● The task
According to the travel passage about Eureka Springs, where did the American Institute of Architects rank Thorncrown Chapel?

● Document passage
= = = =

The Crescent is near the top of the town and offers a grand view of the surrounding area. Supposedly it is haunted. It offers ghost tours in the evening. Across the street from the Crescent is the Church of St. Elizabeth Ann Seton. The church is small, only about 12 pews. Not as small as the chapel in Spillville, IA but small. Ripley has this as the only church you enter through the bell tower. This claim is a real stretch. The bell tower has a walkway/walkthrough that you pass through to continue on the sidewalk leading to the church. No big deal. A clear miss for Ripley.
ES grew again partially due to the construction of the 67′ tall Christ of the Ozarks statue and then the beginning of the holding of the Great Passion Play here in the mid-1960s. Soon after, country music theater and Thorncrown Chapel arrived later to be followed by tour buses, bed and breakfast inns, artists, etc.
Weddings are big business in ES. When we were waiting for the van tour to begin, a couple in their 70s was looking for a location to get married. They brought their own minister. In ES, no blood tests, no witnesses, no waiting periods, just $60 and you are hitched.
Thorncrown Chapel was actually our first stop on the tour. It is small but holds 300 weddings per year. The church music director played the organ and sang for us to demonstrate the acoustics. It was built as a labor of love. The architect was a professor and while having worked/studied with Frank Lloyd Wright, had not designed religious spaces before and the project ran out of money before completion. It took three years and a woman from Illinois to answer the owner’s prayer before the chapel was completed. The chapel was recently ranked by American Institute of Architects as fourth on its list of the top buildings of the twentieth century.
Another stop was the Bank of Eureka Springs Museum housed in a downtown bank branch that has been restored to the feel of an earlier period. Memorabilia adorns every room, providing a treasure trove of history that should eventually be added to the Ralph Foster Museum at College of the Ozarks (in our opinion.)
Shoppers we are not so we left downtown and gave $9 to a cheesy, roadside attraction showcasing “Pivot Rock” and “Natural Bridge.” The pictures came out well, it was a pleasant walk, and probably a better use of our money than two alcoholic drinks. The rock and bridge were not dramatic.

= = = =

● Given entries
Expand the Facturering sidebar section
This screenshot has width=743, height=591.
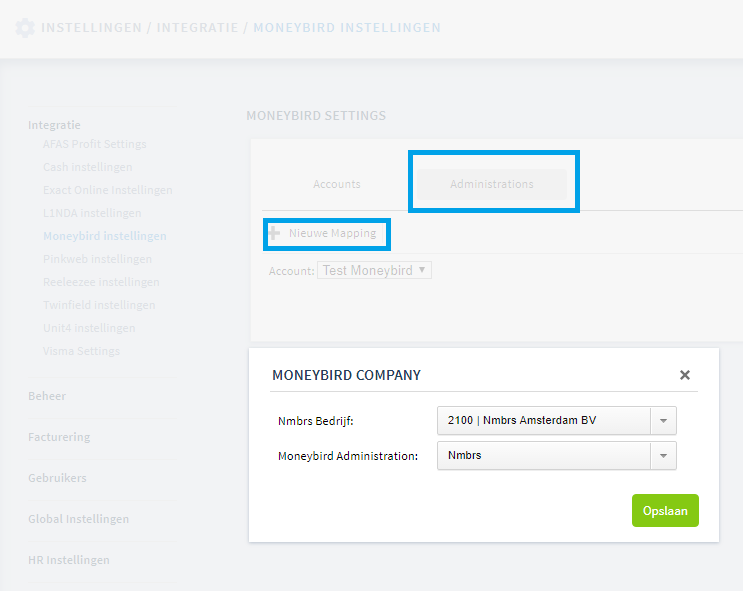click(x=59, y=437)
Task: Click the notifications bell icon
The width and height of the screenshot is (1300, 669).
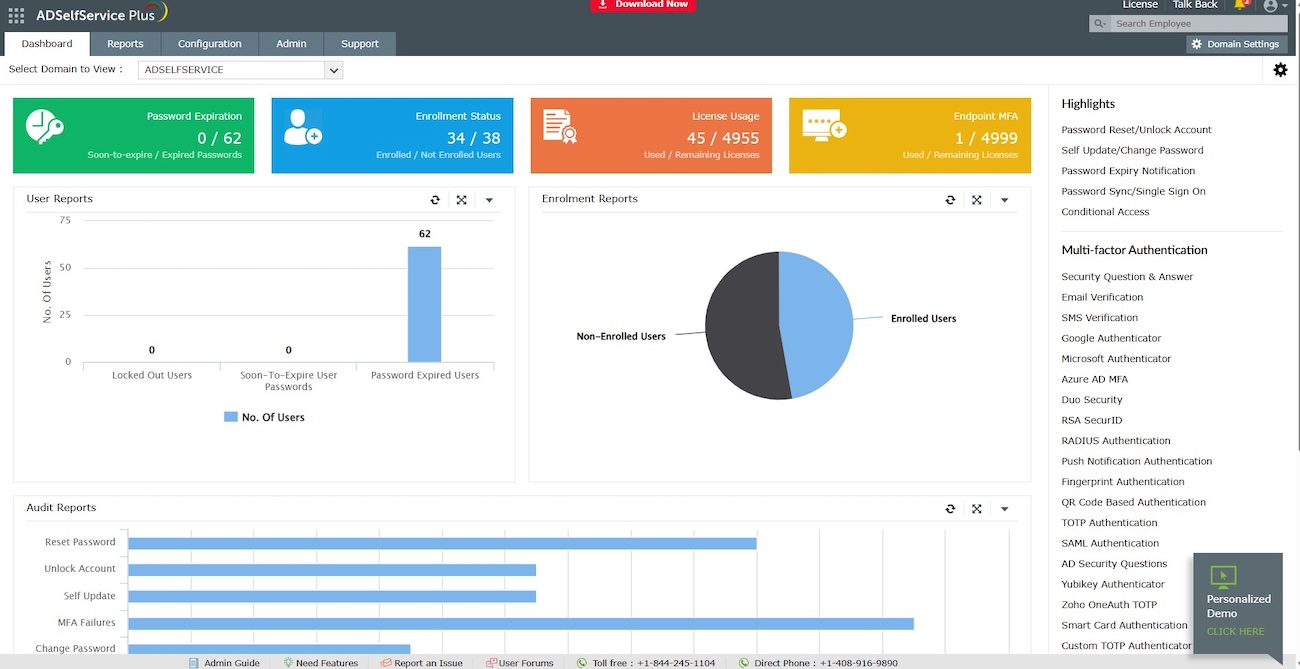Action: pyautogui.click(x=1240, y=5)
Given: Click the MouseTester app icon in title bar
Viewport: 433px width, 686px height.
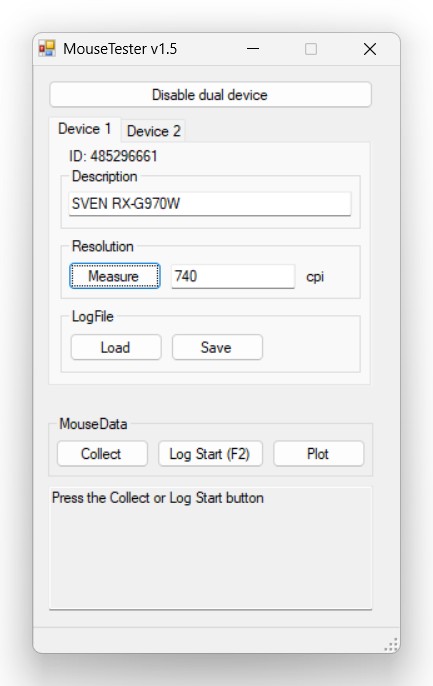Looking at the screenshot, I should tap(47, 49).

= = = =

● Answer for this exercise
Fourth on its list of the top buildings of the twentieth century.